La coordination budgétaire se base sur le Pacte de stabilité et de croissance, le semestre européen piloté par la Commission européenne et des procédures de déficit excessif provoquant sanctions pouvant être décidées par le Conseil européen. Les mécanismes impliquent institutions nationales telles que le Ministère des Finances (France), Ministero dell'Economia e delle Finanze et autorités fiscales de pays comme Belgique et Luxembourg, ainsi que la surveillance par la Cour des comptes européenne.

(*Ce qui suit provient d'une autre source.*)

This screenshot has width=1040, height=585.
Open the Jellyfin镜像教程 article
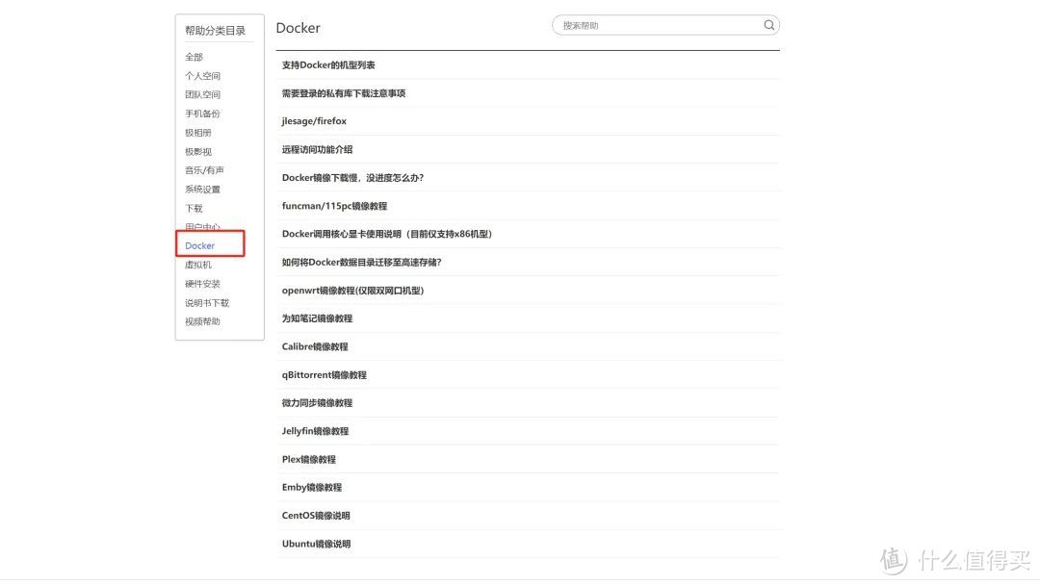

Les avantages incluent élimination des coûts de conversion pour acteurs comme Air France, Deutsche Bahn et Iberia, intégration des marchés financiers favorisant places telles que Frankfurt am Main et Paris, et renforcement de l’influence monétaire face à entités comme Réserve fédérale des États-Unis et Banque du Japon. Les critiques proviennent d’économistes et décideurs comme Paul Krugman, Milton Friedman (pour perspectives historiques sur unions monétaires), Jean-Claude Trichet et Mario Draghi concernant perte d’autonomie budgétaire, asymétries cycliques entre pays basés sur structures productives de Italie ou Estonie, et risques liés à l’absence de mécanismes fiscaux fédéraux comparables à États-Unis.
Les cas d’étude incluent la Crise de la dette grecque illustrant interaction entre Fonds monétaire international, Banque centrale européenne et détenteurs de dette tels que banques françaises et allemandes; l’intégration des économies baltique (Estonie, Lettonie, Lituanie) montre effets sur compétitivité et Union douanière européenne. Analyses comparatives mobilisent institutions académiques comme Université de Cambridge, London School of Economics, Université Harvard et think tanks tels que Bruegel, Centre for European Policy Studies et European Council on Foreign Relations.
Parmi défis figurent renforcement des instruments de stabilisation budgétaire discutés lors de sommets du Conseil européen, réforme du Pacte de stabilité et de croissance, gestion des chocs asymétriques provoqués par événements comme la Crise financière de 2008 ou la Pandémie de COVID-19, et coordination avec partenaires internationaux comme Organisation mondiale du commerce, G20 et Nations unies. Les propositions envisagent union bancaire approfondie, mécanismes de dette commune et réformes institutionnelles influencées par acteurs tels que Commission européenne, Parlement européen et gouvernements nationaux.